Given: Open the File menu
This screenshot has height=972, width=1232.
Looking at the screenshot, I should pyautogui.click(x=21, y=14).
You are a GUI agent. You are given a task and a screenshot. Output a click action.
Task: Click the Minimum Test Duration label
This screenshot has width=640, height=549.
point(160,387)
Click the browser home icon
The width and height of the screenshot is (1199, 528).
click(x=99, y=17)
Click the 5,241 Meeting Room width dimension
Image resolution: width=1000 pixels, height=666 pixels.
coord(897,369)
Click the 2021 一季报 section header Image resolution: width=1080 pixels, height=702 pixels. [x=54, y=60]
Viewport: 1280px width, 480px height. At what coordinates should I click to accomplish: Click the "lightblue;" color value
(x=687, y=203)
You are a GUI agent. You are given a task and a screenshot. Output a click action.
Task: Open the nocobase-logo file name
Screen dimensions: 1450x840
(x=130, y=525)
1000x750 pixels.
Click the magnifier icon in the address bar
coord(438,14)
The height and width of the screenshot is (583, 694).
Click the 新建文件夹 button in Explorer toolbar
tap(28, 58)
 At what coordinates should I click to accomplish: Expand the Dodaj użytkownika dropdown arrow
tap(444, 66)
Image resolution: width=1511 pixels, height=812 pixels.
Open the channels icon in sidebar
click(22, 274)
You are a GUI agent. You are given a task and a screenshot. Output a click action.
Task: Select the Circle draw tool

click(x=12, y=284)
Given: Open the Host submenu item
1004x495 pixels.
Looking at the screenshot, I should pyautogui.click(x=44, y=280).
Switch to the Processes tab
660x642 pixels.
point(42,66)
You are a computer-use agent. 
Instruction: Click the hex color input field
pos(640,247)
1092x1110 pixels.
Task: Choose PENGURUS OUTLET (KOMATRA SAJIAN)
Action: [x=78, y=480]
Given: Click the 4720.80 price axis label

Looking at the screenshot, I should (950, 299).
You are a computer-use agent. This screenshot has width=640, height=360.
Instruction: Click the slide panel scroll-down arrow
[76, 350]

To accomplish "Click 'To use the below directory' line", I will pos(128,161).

### TASK GOAL
Give back the complete data, each line unchanged.

### EXPECTED ANSWER
Given: Open the File menu
This screenshot has height=972, width=1232.
Looking at the screenshot, I should pyautogui.click(x=21, y=14).
You are a GUI agent. You are given a task and a screenshot. Output a click action.
Task: Click the Minimum Test Duration label
This screenshot has width=640, height=549.
point(160,387)
Click the browser home icon
The width and height of the screenshot is (1199, 528).
click(x=99, y=17)
Click the 5,241 Meeting Room width dimension
Image resolution: width=1000 pixels, height=666 pixels.
coord(897,369)
Click the 2021 一季报 section header Image resolution: width=1080 pixels, height=702 pixels. [x=54, y=60]
Viewport: 1280px width, 480px height. At what coordinates should I click to accomplish: Click the "lightblue;" color value
(x=687, y=203)
You are a GUI agent. You are given a task and a screenshot. Output a click action.
Task: Open the nocobase-logo file name
Screen dimensions: 1450x840
(x=130, y=525)
1000x750 pixels.
Click the magnifier icon in the address bar
coord(438,14)
The height and width of the screenshot is (583, 694).
Click the 新建文件夹 button in Explorer toolbar
tap(28, 58)
 At what coordinates should I click to accomplish: Expand the Dodaj użytkownika dropdown arrow
tap(444, 66)
Image resolution: width=1511 pixels, height=812 pixels.
Open the channels icon in sidebar
click(22, 274)
You are a GUI agent. You are given a task and a screenshot. Output a click action.
Task: Select the Circle draw tool

click(x=12, y=284)
Given: Open the Host submenu item
1004x495 pixels.
Looking at the screenshot, I should pyautogui.click(x=44, y=280).
Switch to the Processes tab
660x642 pixels.
point(42,66)
You are a computer-use agent. 
Instruction: Click the hex color input field
pos(640,247)
1092x1110 pixels.
Task: Choose PENGURUS OUTLET (KOMATRA SAJIAN)
Action: [x=78, y=480]
Given: Click the 4720.80 price axis label

Looking at the screenshot, I should (950, 299).
You are a computer-use agent. This screenshot has width=640, height=360.
Instruction: Click the slide panel scroll-down arrow
[76, 350]

To accomplish "Click 'To use the below directory' line", I will pos(128,161).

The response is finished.